Demokrat Yargı Derneği Eşbaşkanı Orhan Gazi Ertekin, derin devlet algımızı bizzat derin devletin kendisinin de örgütleyebileceğini ve Ergenekon'un siyasi bir dava olduğunu söyledi.
"Karar verene bağlı olarak (hükümet, polis, Cumhuriyet Savcısı vb.) herkes terörist olabilir" diyen Ertekin, halkın Ergenekon gibi davaların takipçisi olması gerektiği ifade etti ve gazeteciliğin veya sanat faaliyetinin terör suçu olmadığını açıkladı. bianet'e yaptığı açıklamasından satırbaşları şöyle:
* Siyasetin kendisi suça dönüştürülüyor. Terör suçunu diğerlerinden ayıran unsurun "şiddet" ve "silah" olduğu gerçeği ihlal ediliyor ve suç tarifi "siyasal amaca" uzanıyor.
* Dolayısıyla, gazetecilik yapmak, sanat faaliyeti yürütmek, hükümeti alaşağı etmeye çalışmak, başka bir hükümet getirmeye çalışmak gibi eylemler suçun kendisine dönüşüyor.
"Herkesin sözle, yazıyla hükümeti devirme hakkı vardır"
* Oysa burada suç olan hükümeti alaşağı etmeye çalışmak değildir. Bütün yurttaşların sözle, yazıyla, medya yoluyla hükümeti alaşağı etme hakkı vardır.
* "Yargının sonucunu bekleyelim" sözüne sarılmak, "işi pişkinliğe vurmak" anlamına gelir. Zaten yüz yıldan fazladır "yargının sonucunu bekliyoruz." Yargının adalet ürettiği herhangi bir tarihsel anı bize örnek olarak verebilirler mi? Bu söze, sadece bir espri muamelesi yapıp "yargıyı yargılama hakkımızı" talep etmenin peşine düşmeliyiz.
* Ergenekon davasının kendine özel bir karakteristiği var. Bütün derin devlet davalarında şu soru meşrudur: "Acaba, bize, birilerini, işte derin devlet budur diye işaret eden gücün bizzat kendisi derin devlet olabilir mi?"
"Savunma gibi temel haklarından mahrum kalıyorlar"
* Derin devlet algımızı bizzat derin devletin kendisi de örgütleyebilir. Buna karşı uyanık olmamız ve bu tür davaların takipçisi olmamız gerekir.

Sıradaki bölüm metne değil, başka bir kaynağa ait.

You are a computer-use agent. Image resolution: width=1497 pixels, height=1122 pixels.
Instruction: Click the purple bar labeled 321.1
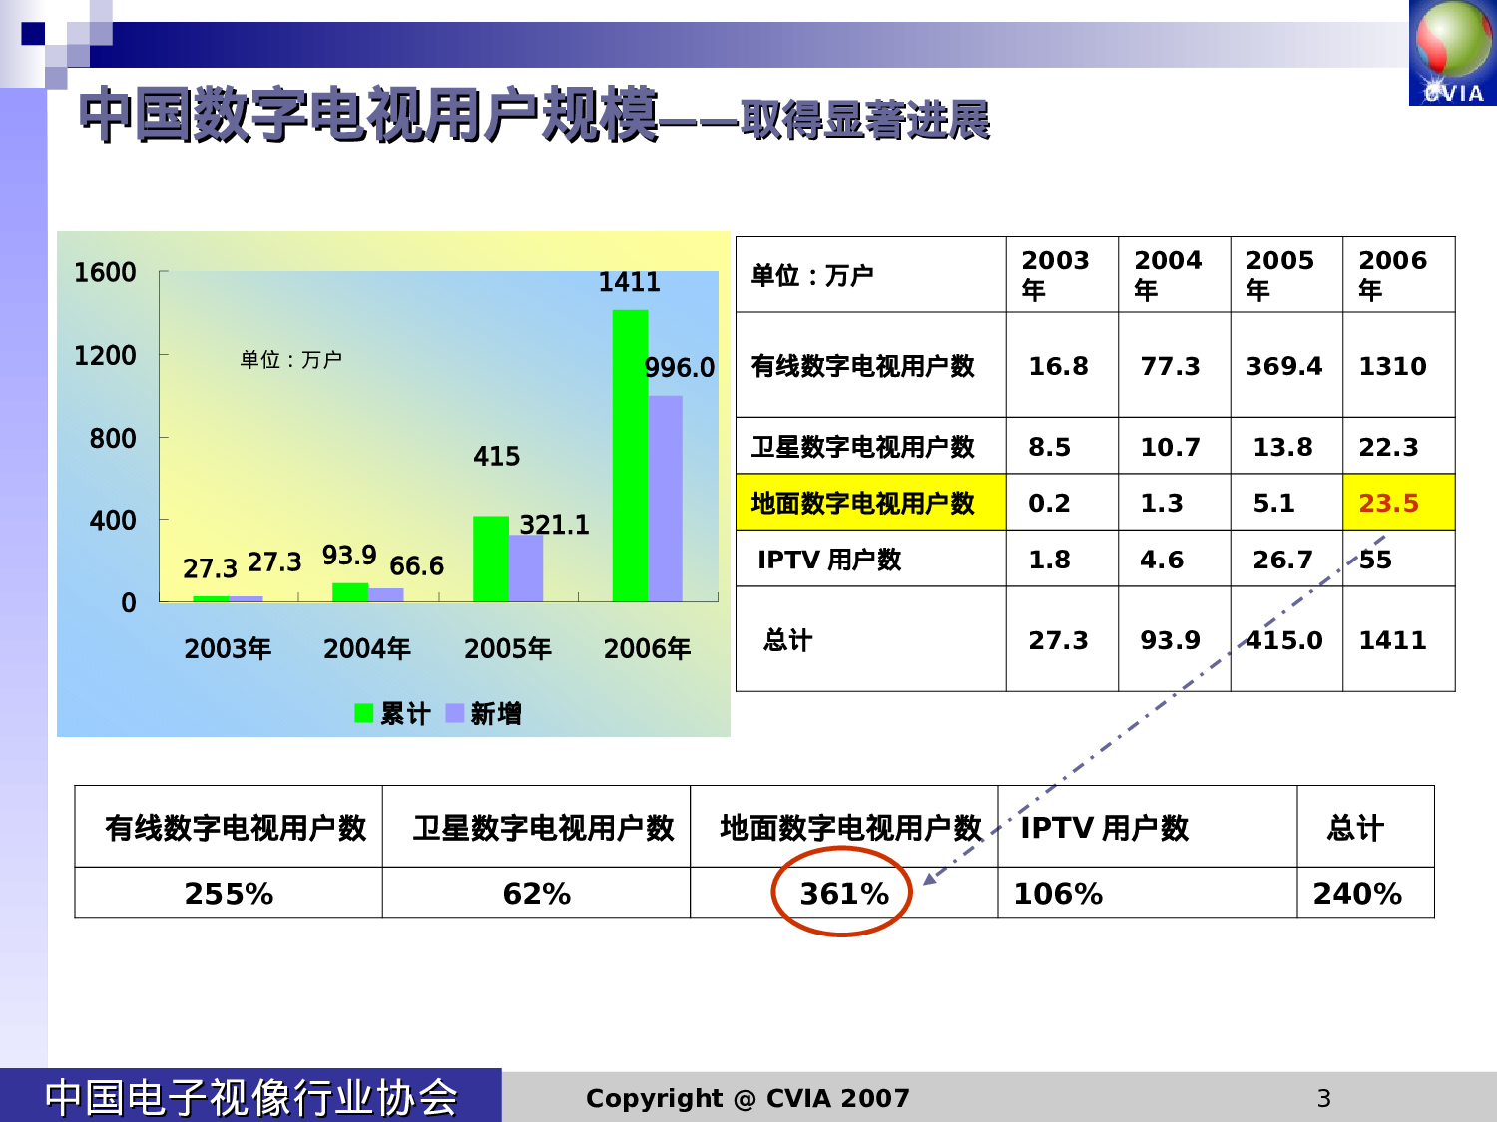click(524, 568)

* Ergenekon siyasi bir davadır. Yargılamayı gerçek bir yargılama olmaktan çıkartan ise güç eşitsizliğidir.
* Bu tür davalarda sorun, hakkında suç isnat olunan kişinin en temel haklarının askıya alınması ve kendi masumiyetini ispatlayabileceği koşullardan mahrum bırakılmasıdır. Ergenekon'u ve başka "terör davalarını" sorun haline getiren ve gerçek bir yargılama olmaktan çıkartan nokta budur.
"Yargı iki ideolojik bloğun hakimiyetinde"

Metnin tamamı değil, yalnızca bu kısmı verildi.